Pumps and motors do mess with electronics though.
Ive had commercial techs float the idea of wrapping a tv reciever in foil to mitigate signal interference.
The shamans gut feelings are to be listened to.
Reminds me of the story of a company whose internet connection would cut out intermittently and they couldn't figure out why. Details hazy but the gist is here.
One day they have a tech come in to investigate the problem. He goes downstairs to where the router is, and everything's fine.
Seemingly the moment he goes to leave, the connection goes off. Panic stations! He goes back to the router and the connection is re-establishing. OK. All tests fine. He goes away again. It goes off again. What. Tech aura is real!
Nope. Turns out that when he went downstairs, he used the stairs. When he was coming back up he was lazy and used the lift.
The lift motor had been causing enough EM noise to knock out the connection whenever it was used.
USB-3 over USB-A upstream sockets often put out 2.4GHz noise which will interfere with many wireless dongles, including those commonly used for wireless mice and keyboards. The solution is to get a USB2 extension cable or hub for your dongles.
Intel knew this would be a problem, but ignored it.

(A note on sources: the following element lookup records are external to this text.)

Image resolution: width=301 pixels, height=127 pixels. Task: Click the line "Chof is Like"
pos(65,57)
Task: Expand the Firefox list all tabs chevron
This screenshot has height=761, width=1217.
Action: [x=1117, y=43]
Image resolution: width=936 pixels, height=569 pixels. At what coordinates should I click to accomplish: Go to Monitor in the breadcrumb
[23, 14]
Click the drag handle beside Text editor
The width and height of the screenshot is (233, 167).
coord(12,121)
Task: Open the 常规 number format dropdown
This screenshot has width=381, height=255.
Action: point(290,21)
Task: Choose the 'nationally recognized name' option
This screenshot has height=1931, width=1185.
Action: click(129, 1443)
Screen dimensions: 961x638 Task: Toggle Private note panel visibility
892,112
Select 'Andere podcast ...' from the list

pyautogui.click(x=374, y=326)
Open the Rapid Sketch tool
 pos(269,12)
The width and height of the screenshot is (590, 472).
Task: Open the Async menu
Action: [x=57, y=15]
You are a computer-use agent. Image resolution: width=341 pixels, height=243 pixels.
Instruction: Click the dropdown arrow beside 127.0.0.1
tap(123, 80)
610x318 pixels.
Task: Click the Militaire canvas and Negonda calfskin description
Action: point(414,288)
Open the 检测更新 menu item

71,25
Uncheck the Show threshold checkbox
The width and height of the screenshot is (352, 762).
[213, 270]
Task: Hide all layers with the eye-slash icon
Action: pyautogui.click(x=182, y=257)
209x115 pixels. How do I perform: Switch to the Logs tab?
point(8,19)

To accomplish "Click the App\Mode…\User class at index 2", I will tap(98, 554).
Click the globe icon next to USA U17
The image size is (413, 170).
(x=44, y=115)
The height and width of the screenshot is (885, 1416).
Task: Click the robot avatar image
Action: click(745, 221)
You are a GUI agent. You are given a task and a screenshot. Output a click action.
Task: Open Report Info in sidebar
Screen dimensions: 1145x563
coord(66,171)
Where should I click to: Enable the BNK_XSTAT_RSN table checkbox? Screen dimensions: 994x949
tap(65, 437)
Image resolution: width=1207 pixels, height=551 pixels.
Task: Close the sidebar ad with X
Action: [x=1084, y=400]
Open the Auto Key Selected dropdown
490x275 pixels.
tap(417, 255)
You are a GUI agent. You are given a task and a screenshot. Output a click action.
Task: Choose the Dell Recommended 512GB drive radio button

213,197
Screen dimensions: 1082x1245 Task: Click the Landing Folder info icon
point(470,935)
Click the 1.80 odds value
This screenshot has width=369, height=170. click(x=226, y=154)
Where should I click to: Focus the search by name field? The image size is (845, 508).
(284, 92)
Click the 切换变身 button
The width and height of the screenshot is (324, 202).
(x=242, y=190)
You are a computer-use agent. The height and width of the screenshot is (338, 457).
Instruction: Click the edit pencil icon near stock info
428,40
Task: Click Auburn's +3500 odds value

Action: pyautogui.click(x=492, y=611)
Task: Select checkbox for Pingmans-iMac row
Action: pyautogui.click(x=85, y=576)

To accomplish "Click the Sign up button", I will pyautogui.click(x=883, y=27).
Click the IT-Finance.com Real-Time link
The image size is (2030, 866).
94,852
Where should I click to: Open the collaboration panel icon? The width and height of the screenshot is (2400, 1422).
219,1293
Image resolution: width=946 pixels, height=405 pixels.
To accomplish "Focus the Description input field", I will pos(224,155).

In the core2duo era I overclocked a cpu to 2.4GHz, and It killed the wifi in the computer similarly, it took a while to figure out why it was happening, and connect the 2 seemingly unrelated thing.
Microwave ovens also work in the 2.4 GHz range, at one flat my torrents basically stopped when my neighbor used their oven.
Same. Had wireless in my parents house many years ago, and the microwave oven caused wireless internet timeouts.
Some decades ago when I was still an engineering student, my team had to present an electronic assignment. The damn circuit didn't work, no matter what I did. So I decided to go ask the teacher for advice. I walked away a couple of meters, when my teammates told me that the circuit finally started working. As soon as I went back, it failed again. We soon determined that it failed only when I was near it. My teammates presented the assignment while I was at the other side of the lab. We passed the assignment, and sure enough, when I approached again to pick up my things, the damn circuit stopped working again.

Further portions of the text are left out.